◆ 原文:

▽

1)Fe₃O₄纳米磁粒的制备：取0.01～0.1mol/L的FeCl₃、FeCl₂溶液，按摩尔比Fe³⁺:Fe²⁺＝5:3将二者混合，去离子水分别配制10ml 1mol/L的柠檬酸三钠溶液和50ml 1mol/L的氢氧化铵溶液，取混合液0.01～0.1倍量的0.1～1mol/L柠檬酸三钠以及0.01～0.5倍量的0.1～1mol/L氢氧化铵混合液快速加入氮气保护下的上述混合液中，溶液中迅速出现黑色沉淀物，继续搅拌30～60min后停止。于60℃～80℃水浴恒温30～60min进行熟化，然后用磁铁吸住烧瓶底部，倾去上层废液，用去离子水反复冲洗生成物，至其溶液PH＝7，将生成物真空干燥，既得Fe₃O₄纳米磁粒；

2)Fe₃O₄@Au复合纳米磁粒的制备：用去氧处理后的去离子水和上述Fe₃O₄纳米磁粒配制为浓度0.01～0.1mol/l的混悬液，超声处理5min以上，功率为600W，将上述混悬液与0.1～1mol/l的柠檬酸三钠溶液，按照体积比1：1～1：2混合搅拌10～30min，然后，再按照体积比1：5～1：10向上述混合液中加入去离子水稀释，将所得混合液与质量体积浓度为0.1～1％金氯酸溶液按照体积比20：1～10：1混合后加热，边加热边搅拌，缓慢加入1～10:1倍量的0.1～2mol/l的盐酸羟胺溶液，直至混合液颜色由淡黄变为金胶体的特征红色后，停止加热；再利用磁铁将磁性纳米颗粒从上述液体中分离出，然后用HCl洗涤3次以上，并用去离子水清洗1～3次，真空干燥后，即得到Fe₃O₄@Au复合纳米磁粒；

3)制备Fe₃O₄@Au-尼妥珠单抗复合纳米磁粒：称取少量上述Fe₃O₄@Au复合纳米磁粒，用去离子水配置成0.1～1g/L Fe₃O₄@Au复合纳米磁粒混悬液，取上述混悬液1～5ml,并用0.01～0.1mol/l的HCl溶液调节其pH至9.0～10.0，加入1～5mg/ml的尼妥珠单抗注射液4～20μl，置于空气中震荡，于37℃、200r/min的速度充分混合上述混悬液并反应2～4h，再加入20～100μl的质量分数为1％的牛血清蛋白(BSA)溶液，反应30min～1h，然后用磁铁分离20～60min，小心移去上清液，沉淀用1～5ml质量分数为1％的牛血清蛋白(BSA)溶液溶解摇匀后，于4℃下保存备用，即得Fe3O4@Au-尼妥珠单抗复合纳米磁粒。

此外，本发明还涉及上述靶向复合纳米磁粒的用途：

一方面，本发明涉及一种上述的Fe₃O₄@Au-尼妥珠单抗靶向复合纳米磁粒的用途，其特征在于，在制备靶向抗肿瘤药物中的应用。

△

◆ 任务说明: 把原文中从含有“3)制备Fe₃O₄@Au-尼”的词句开始、到“u-尼妥珠单抗复合纳米磁粒。”为止的那一段，一字不差地复制下来。 后面的条目是单独的材料，与原文并无关联。

◆ 数据条目:
▽

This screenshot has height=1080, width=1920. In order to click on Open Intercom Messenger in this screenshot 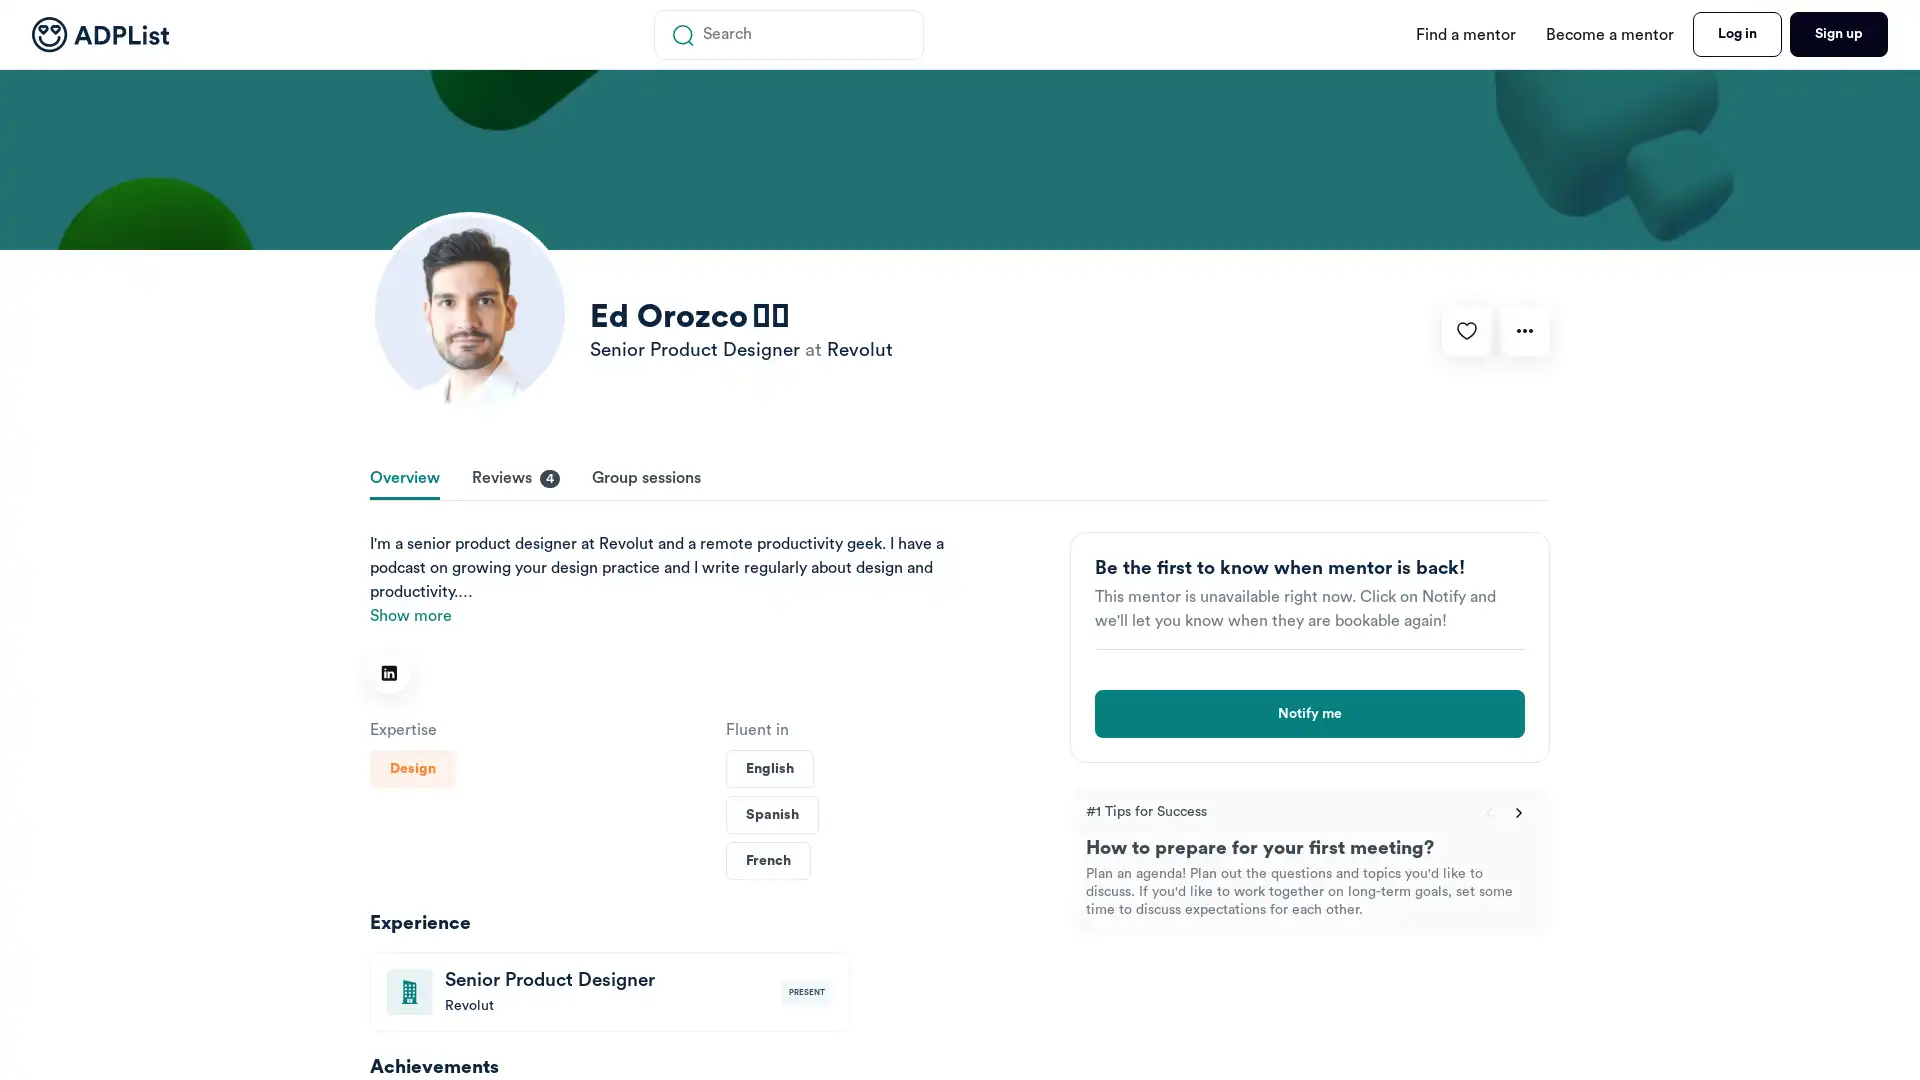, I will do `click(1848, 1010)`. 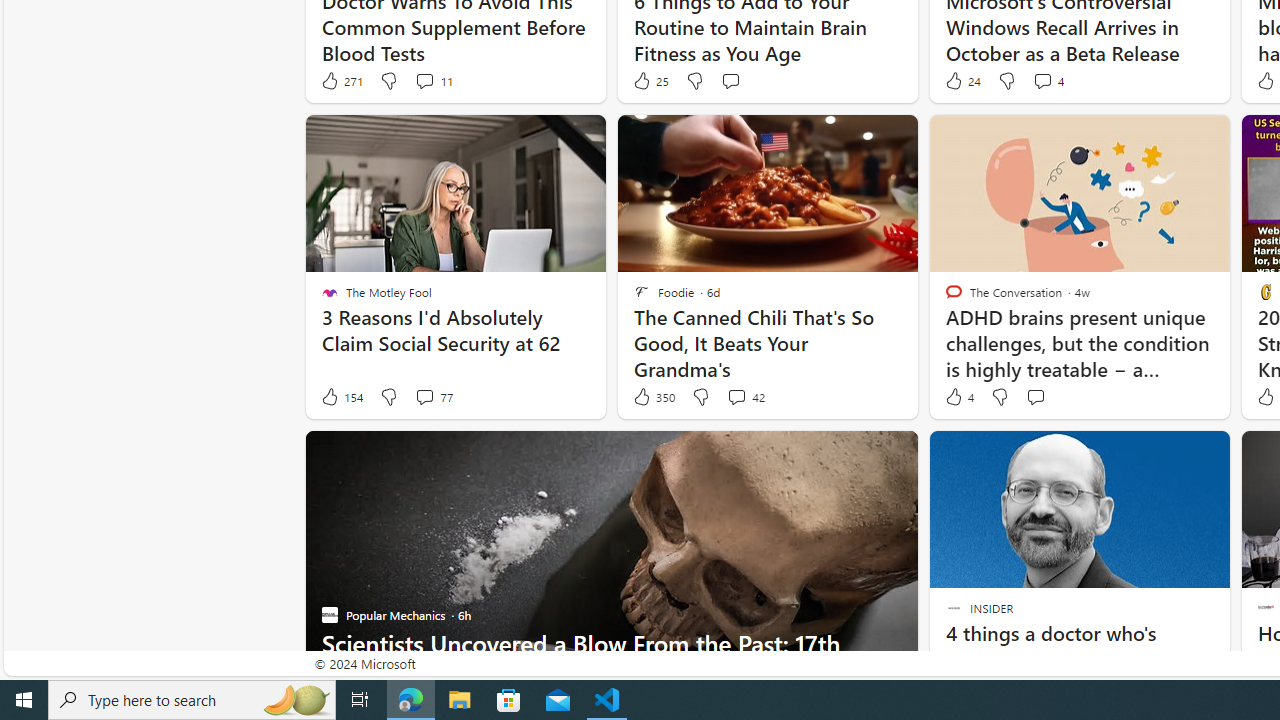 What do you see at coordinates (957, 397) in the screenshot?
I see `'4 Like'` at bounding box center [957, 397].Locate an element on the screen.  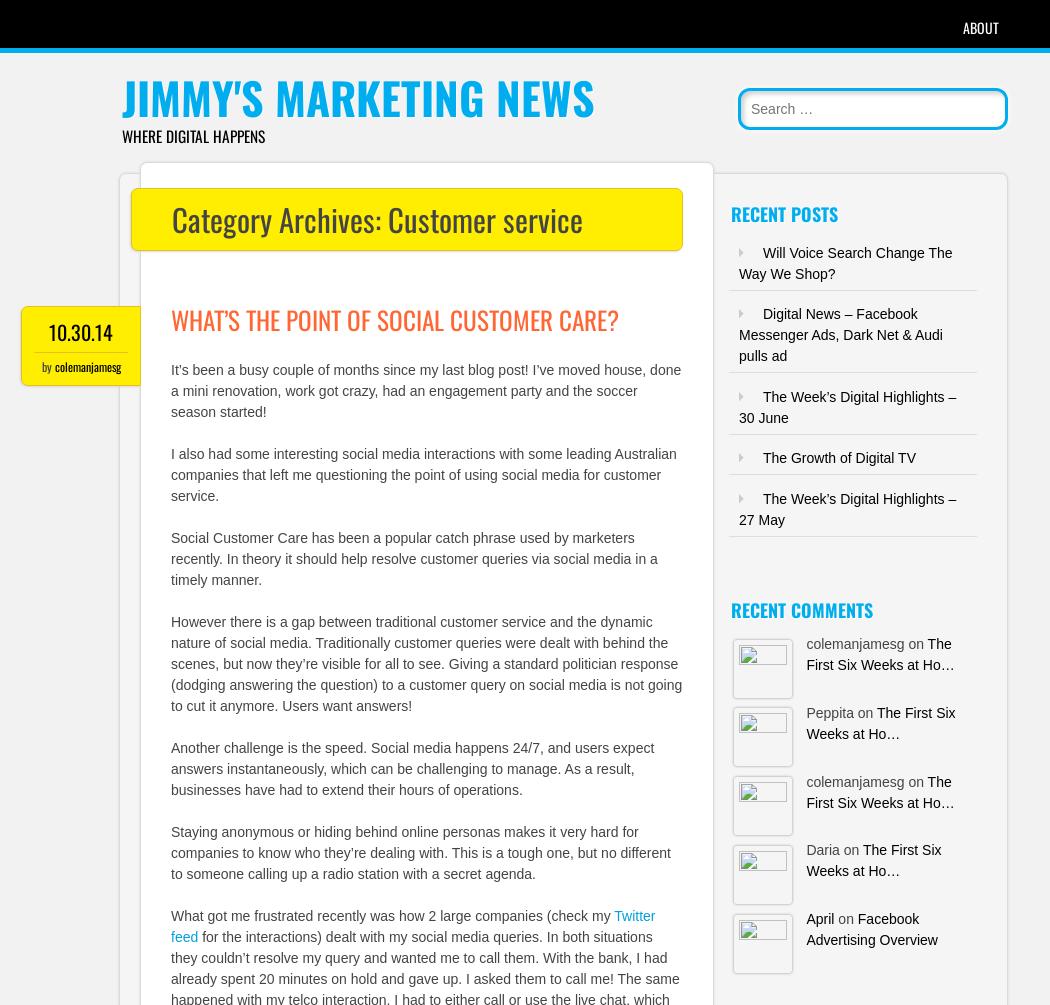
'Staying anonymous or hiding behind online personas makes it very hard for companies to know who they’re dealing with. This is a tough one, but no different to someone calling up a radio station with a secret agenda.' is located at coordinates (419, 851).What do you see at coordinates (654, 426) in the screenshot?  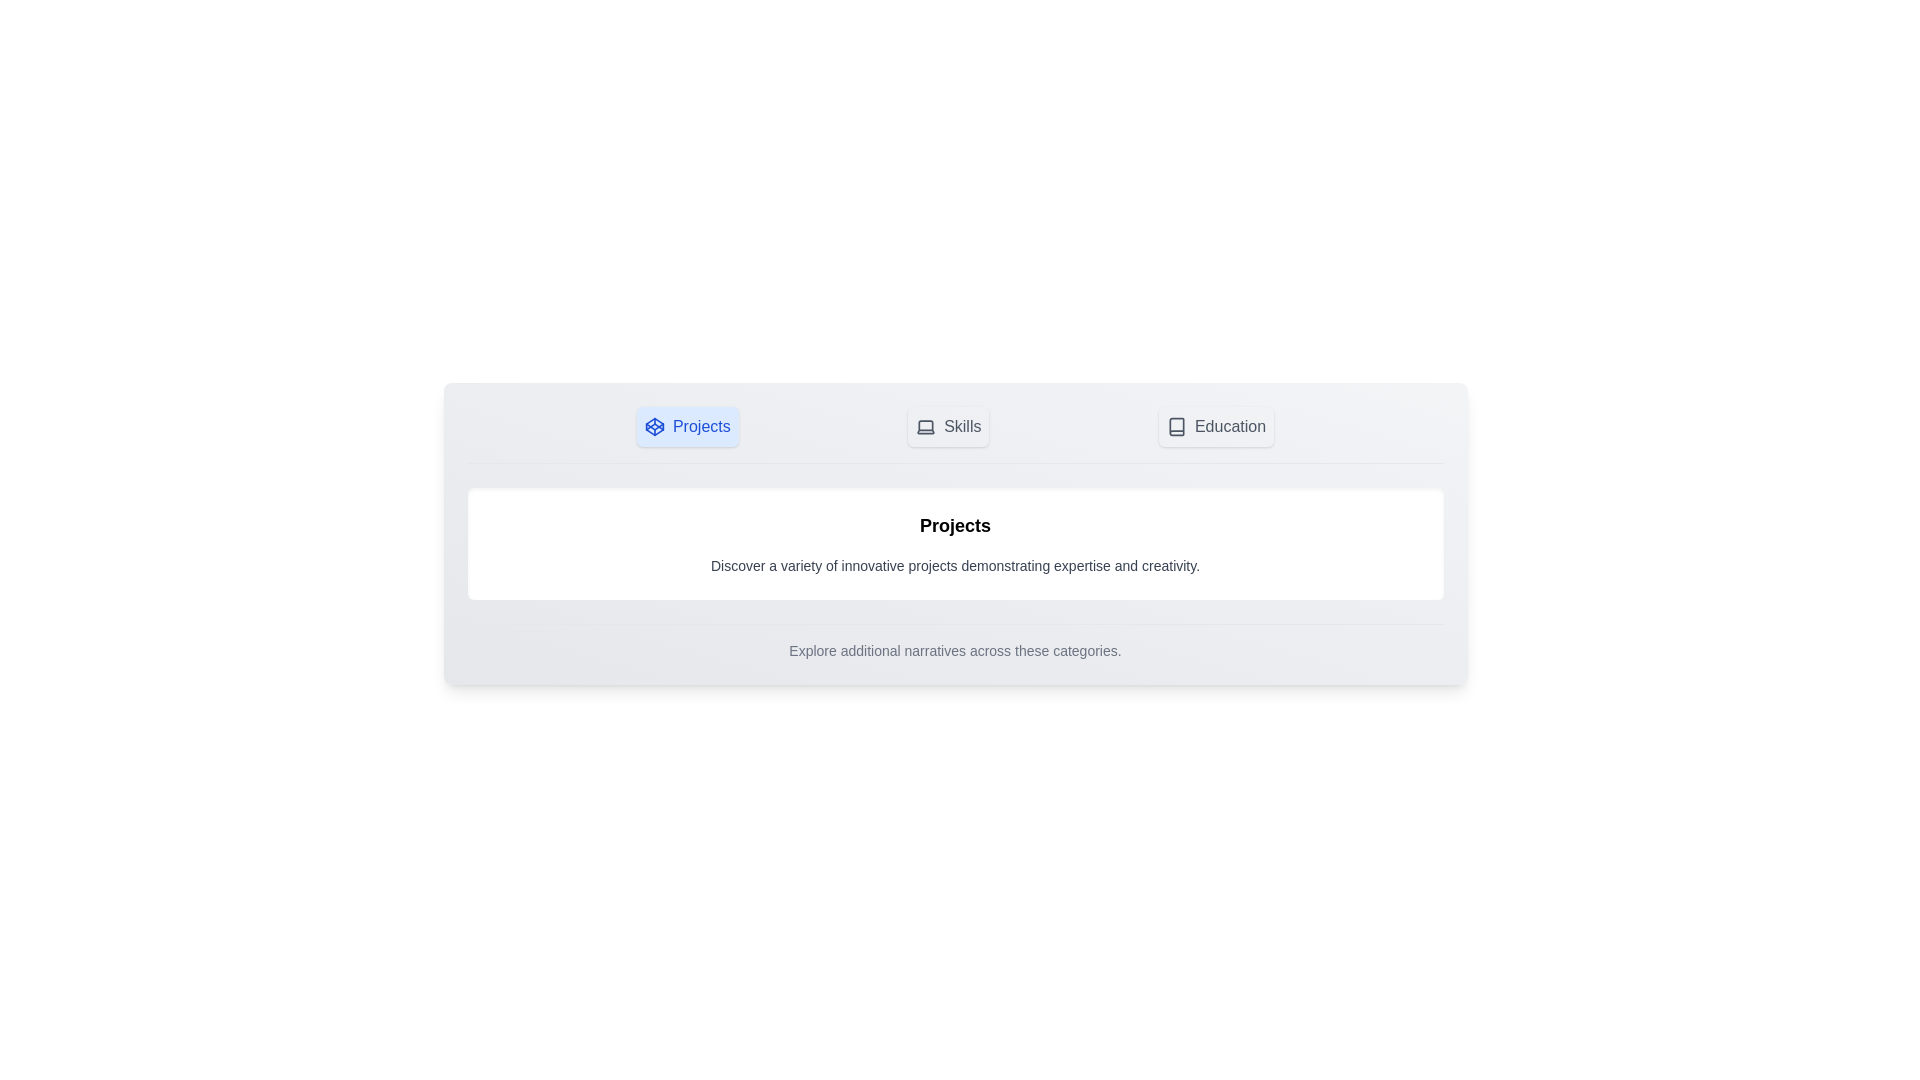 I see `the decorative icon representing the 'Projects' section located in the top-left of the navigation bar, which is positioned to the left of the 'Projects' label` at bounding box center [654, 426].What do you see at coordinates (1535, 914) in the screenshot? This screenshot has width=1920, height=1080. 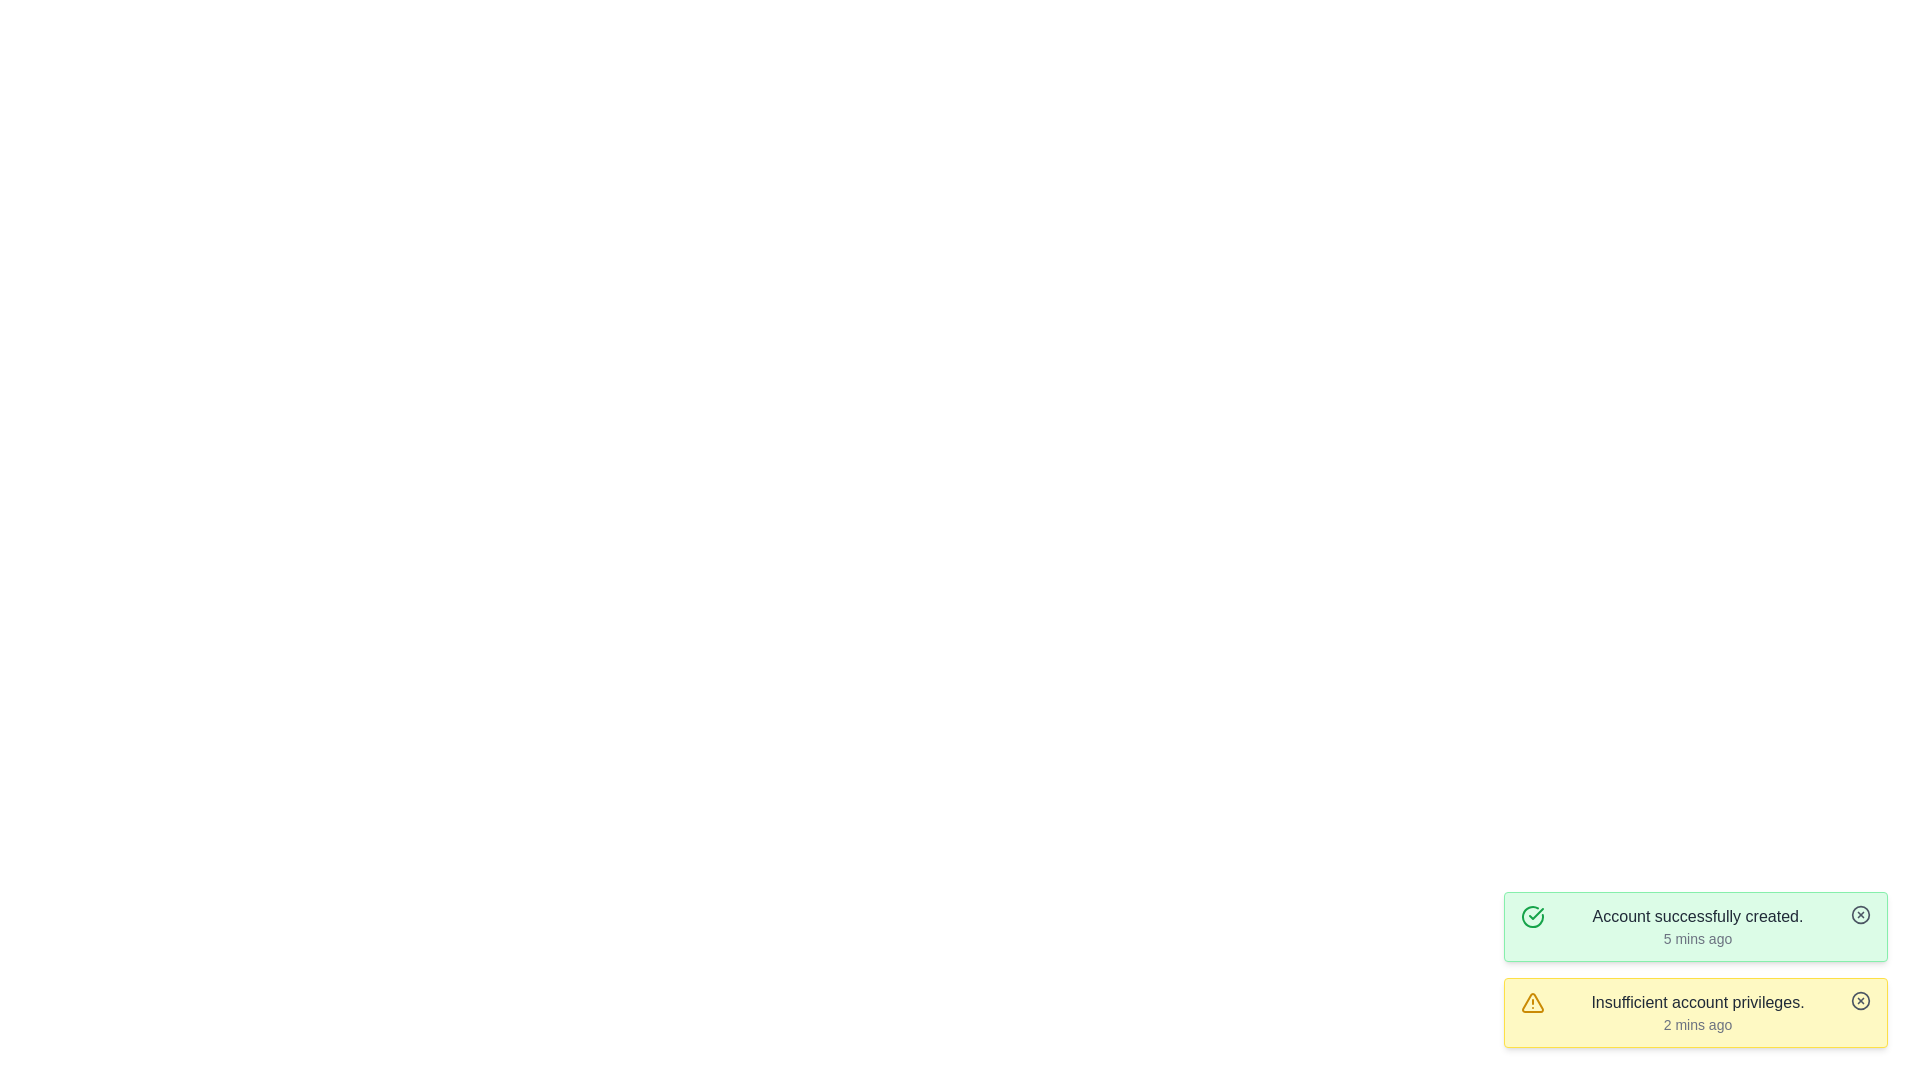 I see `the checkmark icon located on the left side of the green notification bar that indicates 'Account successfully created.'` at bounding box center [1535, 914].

△

◆ 输出:
3)制备Fe₃O₄@Au-尼妥珠单抗复合纳米磁粒：称取少量上述Fe₃O₄@Au复合纳米磁粒，用去离子水配置成0.1～1g/L Fe₃O₄@Au复合纳米磁粒混悬液，取上述混悬液1～5ml,并用0.01～0.1mol/l的HCl溶液调节其pH至9.0～10.0，加入1～5mg/ml的尼妥珠单抗注射液4～20μl，置于空气中震荡，于37℃、200r/min的速度充分混合上述混悬液并反应2～4h，再加入20～100μl的质量分数为1％的牛血清蛋白(BSA)溶液，反应30min～1h，然后用磁铁分离20～60min，小心移去上清液，沉淀用1～5ml质量分数为1％的牛血清蛋白(BSA)溶液溶解摇匀后，于4℃下保存备用，即得Fe3O4@Au-尼妥珠单抗复合纳米磁粒。